Title 25Chapter ISubchapter DPart 23Subpart I → Subject Group


Title 25: Indians
PART 23—INDIAN CHILD WELFARE ACT
Subpart I—Indian Child Welfare Act Proceedings


Petitions To Transfer to Tribal Court

§23.115   How are petitions for transfer of a proceeding made?

(a) Either parent, the Indian custodian, or the Indian child's Tribe may request, at any time, orally on the record or in writing, that the State court transfer a foster-care or termination-of-parental-rights proceeding to the jurisdiction of the child's Tribe.

(b) The right to request a transfer is available at any stage in each foster-care or termination-of-parental-rights proceeding.

§23.116   What happens after a petition for transfer is made?

Upon receipt of a transfer petition, the State court must ensure that the Tribal court is promptly notified in writing of the transfer petition. This notification may request a timely response regarding whether the Tribal court wishes to decline the transfer.

§23.117   What are the criteria for ruling on transfer petitions?

Upon receipt of a transfer petition from an Indian child's parent, Indian custodian, or Tribe, the State court must transfer the child-custody proceeding unless the court determines that transfer is not appropriate because one or more of the following criteria are met:

(a) Either parent objects to such transfer;

(b) The Tribal court declines the transfer; or

(c) Good cause exists for denying the transfer.

§23.118   How is a determination of “good cause” to deny transfer made?

(a) If the State court believes, or any party asserts, that good cause to deny transfer exists, the reasons for that belief or assertion must be stated orally on the record or provided in writing on the record and to the parties to the child-custody proceeding.

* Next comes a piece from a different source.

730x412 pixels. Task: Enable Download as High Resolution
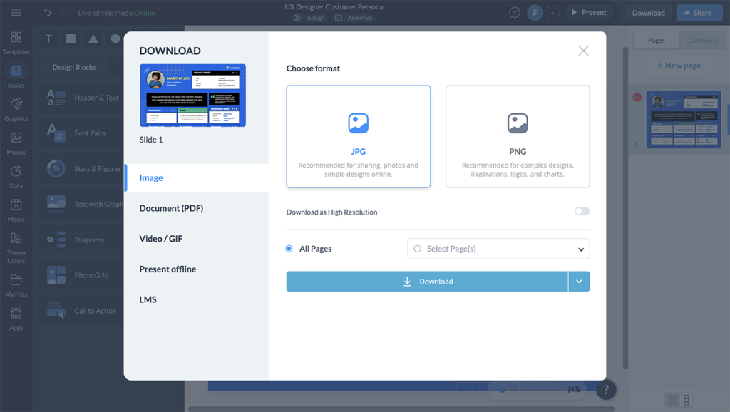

(b) Any party to the child-custody proceeding must have the opportunity to provide the court with views regarding whether good cause to deny transfer exists.

(c) In determining whether good cause exists, the court must not consider:

(1) Whether the foster-care or termination-of-parental-rights proceeding is at an advanced stage if the Indian child's parent, Indian custodian, or Tribe did not receive notice of the child-custody proceeding until an advanced stage;

(2) Whether there have been prior proceedings involving the child for which no petition to transfer was filed;

(3) Whether transfer could affect the placement of the child;

(4) The Indian child's cultural connections with the Tribe or its reservation; or

(5) Socioeconomic conditions or any negative perception of Tribal or BIA social services or judicial systems.

(d) The basis for any State-court decision to deny transfer should be stated orally on the record or in a written order.

§23.119   What happens after a petition for transfer is granted?

(a) If the Tribal court accepts the transfer, the State court should expeditiously provide the Tribal court with all records related to the proceeding, including, but not limited to, the pleadings and any court record.

(b) The State court should work with the Tribal court to ensure that the transfer of the custody of the Indian child and of the proceeding is accomplished smoothly and in a way that minimizes the disruption of services to the family.